[Items from a data source]
··········

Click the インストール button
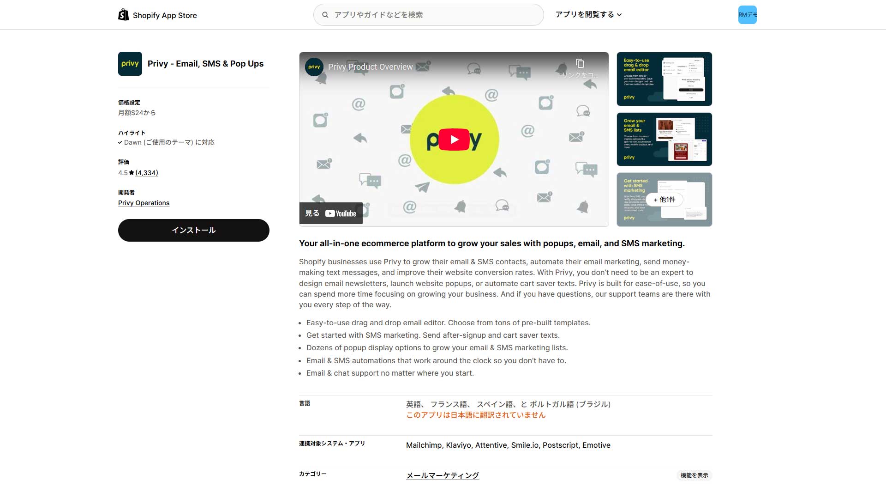 click(194, 230)
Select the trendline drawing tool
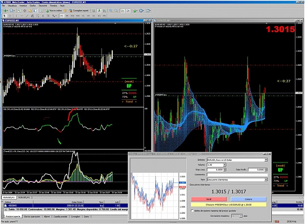Screen dimensions: 305x224 point(27,16)

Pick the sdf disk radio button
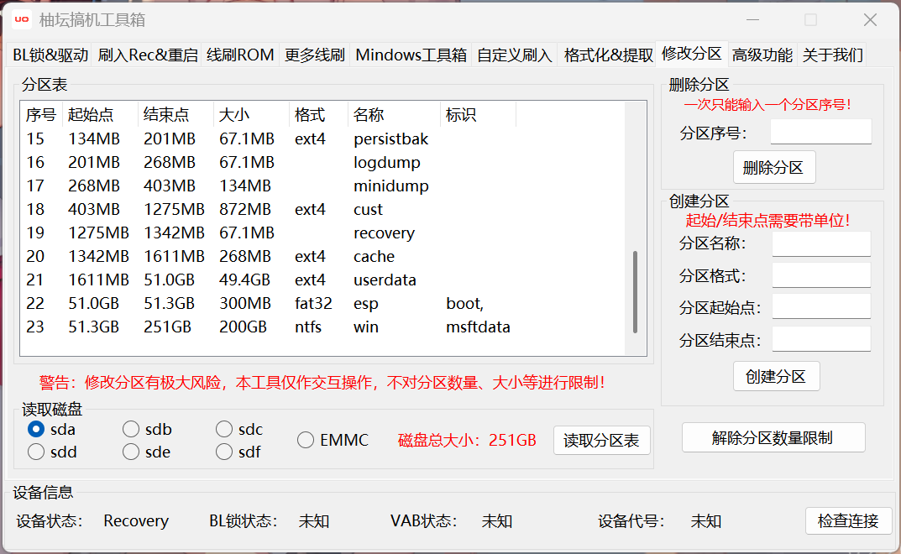tap(224, 452)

··········

**Prompt**
Each line of the data above is to be output exactly; the pictures are not to appear.

**Task answer**
Click the インストール button
 click(194, 230)
Select the trendline drawing tool
Screen dimensions: 305x224 point(27,16)

Pick the sdf disk radio button
tap(224, 452)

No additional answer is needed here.